Otherwise, the WF-C500 ear buds fit snugly into your ears to keep out a lot of the ambient noise and let you enjoy the music mostly undisturbed.
The affordable earphones also lack another rather standard feature today on premium offerings – touch control. So, instead of simply tapping on the ear buds to stop or start playback, you have to press down on a large button.
The good news is that the earphones are fairly comfortable, feeling rather weightless when you put them on. It’s easy to forget you have them on.
To produce audio, the WF-C500 rely on 5.8mm drivers that are slightly smaller than the premium WF-1000XM4’s 6mm ones, but the more affordable earphones are still quite capable.
Here, I have to say I mapped my ear shape with Sony’s headphone app, which helps a great deal in making sure the sound is improved when music is played back.
The presentation is generally open and unfussed. The sound doesn’t feel like it’s stuck in the ear buds. Instead, an audio image appears more naturally in your mind, say, when you play Johnny Marr’s Fever Dreams album on Tidal.
I won’t say the detail extraction is the best in the business because there are nuances, say, instruments in some tracks that don’t come across quite as well as with other earphones. Play a jazz track from Diana Krall, for example, and listen out for the band.
The separation, I’d say, is still fine because I can still make out the various singers and instruments in a track, like Beck’s The Golden Age. The soundstaging, however, isn’t as clear and defined as you’d find in superior earbuds.
The treble is bright and clear enough in tracks though I’d tweak the bass a little with the Sony headphones app. I find the low notes a little muddled and overdone, when I fire up tracks like Bjork’s Black Lake and Modeselektor’s Dating is in China.
Once the bass is tweaked, the WF-C500 will be clearly better. Tracks such as John Legend’s Everybody Knows, for example, are much better without too much emphasis on the bass, when there isn’t the quick bass response that should be in place.
When it comes to streaming, the Sony earphones support Bluetooth 5.0 and the AAC and SBC codecs, but you’re out of luck if you’re looking for any form of the increasingly popular aptX, which is available on Sennheiser earphones.
To be fair, that is probably also not a deal breaker for folks seeking an affordable pair of true wireless earphones. Neither is the no-frills but still-handy case that doubles up as a charger for the earphones.
Promising up to 10 hours of playback when fully juiced up, the WF-C500 are good enough for the daily commute as well as short flights, eventually when it’s okay for everyone to fly again. Pretty decent mileage.

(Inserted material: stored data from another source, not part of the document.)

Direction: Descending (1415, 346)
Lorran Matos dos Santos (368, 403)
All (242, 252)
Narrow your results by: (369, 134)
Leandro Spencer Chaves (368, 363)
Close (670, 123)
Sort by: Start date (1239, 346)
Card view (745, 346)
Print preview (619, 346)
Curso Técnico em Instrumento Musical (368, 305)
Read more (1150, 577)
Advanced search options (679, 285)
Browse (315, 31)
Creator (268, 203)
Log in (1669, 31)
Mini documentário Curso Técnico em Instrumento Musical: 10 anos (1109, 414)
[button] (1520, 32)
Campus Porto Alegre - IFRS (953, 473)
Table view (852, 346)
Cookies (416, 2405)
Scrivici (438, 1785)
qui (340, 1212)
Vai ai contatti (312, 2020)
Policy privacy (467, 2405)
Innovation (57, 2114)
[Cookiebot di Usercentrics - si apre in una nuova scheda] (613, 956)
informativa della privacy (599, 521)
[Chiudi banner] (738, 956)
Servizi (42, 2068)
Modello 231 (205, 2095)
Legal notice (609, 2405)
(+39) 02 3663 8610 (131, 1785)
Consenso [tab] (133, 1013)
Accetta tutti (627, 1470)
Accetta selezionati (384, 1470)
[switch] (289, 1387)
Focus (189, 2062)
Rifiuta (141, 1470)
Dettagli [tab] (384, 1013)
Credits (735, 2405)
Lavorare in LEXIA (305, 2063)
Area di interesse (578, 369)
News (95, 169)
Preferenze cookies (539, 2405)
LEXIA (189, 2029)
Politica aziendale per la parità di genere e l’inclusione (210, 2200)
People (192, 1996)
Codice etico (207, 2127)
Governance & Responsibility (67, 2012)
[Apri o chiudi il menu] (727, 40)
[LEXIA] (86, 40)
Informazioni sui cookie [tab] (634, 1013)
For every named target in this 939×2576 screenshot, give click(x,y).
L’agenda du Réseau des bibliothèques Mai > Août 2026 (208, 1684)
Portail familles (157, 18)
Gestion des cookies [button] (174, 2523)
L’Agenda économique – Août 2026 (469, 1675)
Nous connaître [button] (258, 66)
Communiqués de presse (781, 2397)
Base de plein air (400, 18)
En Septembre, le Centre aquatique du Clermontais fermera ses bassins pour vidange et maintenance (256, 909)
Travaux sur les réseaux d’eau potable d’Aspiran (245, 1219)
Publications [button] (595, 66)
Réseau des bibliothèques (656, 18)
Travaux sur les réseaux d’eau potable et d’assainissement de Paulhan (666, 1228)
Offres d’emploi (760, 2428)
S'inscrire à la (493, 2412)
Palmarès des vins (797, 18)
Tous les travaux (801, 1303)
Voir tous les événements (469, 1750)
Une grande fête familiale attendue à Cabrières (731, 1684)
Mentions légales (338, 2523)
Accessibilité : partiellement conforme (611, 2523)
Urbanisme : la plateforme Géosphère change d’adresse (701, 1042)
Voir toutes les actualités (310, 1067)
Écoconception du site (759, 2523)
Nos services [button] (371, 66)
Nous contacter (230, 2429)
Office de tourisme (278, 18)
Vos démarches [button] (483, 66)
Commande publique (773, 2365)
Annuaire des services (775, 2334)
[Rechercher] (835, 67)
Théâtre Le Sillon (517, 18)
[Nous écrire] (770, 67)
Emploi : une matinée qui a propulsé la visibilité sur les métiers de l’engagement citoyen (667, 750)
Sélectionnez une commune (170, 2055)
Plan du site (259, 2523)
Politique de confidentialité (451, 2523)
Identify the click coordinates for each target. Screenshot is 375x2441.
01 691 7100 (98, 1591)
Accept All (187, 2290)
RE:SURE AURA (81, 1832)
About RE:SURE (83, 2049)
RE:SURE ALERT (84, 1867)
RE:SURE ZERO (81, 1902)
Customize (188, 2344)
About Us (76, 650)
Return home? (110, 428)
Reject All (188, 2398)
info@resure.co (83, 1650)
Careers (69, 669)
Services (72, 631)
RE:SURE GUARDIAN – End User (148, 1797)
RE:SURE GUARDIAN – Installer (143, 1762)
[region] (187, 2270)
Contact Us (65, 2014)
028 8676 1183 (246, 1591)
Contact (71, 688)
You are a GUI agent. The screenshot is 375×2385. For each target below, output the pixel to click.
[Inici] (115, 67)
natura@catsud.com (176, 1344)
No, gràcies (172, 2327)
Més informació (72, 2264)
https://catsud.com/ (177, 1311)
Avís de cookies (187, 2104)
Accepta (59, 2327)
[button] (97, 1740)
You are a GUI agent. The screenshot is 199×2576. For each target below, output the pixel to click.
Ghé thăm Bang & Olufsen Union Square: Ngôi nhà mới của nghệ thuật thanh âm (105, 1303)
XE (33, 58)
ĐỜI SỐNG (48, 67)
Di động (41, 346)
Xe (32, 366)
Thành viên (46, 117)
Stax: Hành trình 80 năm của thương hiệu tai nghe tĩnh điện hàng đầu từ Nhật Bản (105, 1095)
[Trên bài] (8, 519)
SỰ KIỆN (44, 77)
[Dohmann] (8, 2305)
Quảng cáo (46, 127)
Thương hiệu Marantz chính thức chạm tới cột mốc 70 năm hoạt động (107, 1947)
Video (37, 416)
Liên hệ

So, on the whole, Sony has come up with a decent pair of earphones for their price. Yes, there are trade-offs in terms of some features, such as noise cancelling and touch controls, but the sound can be tweaked with Sony’s excellent mobile app to get closer to what you like.
And I’m quite certain many users will like the WF-C500. Not just for the wallet friendly price but also as decently made wireless earphones.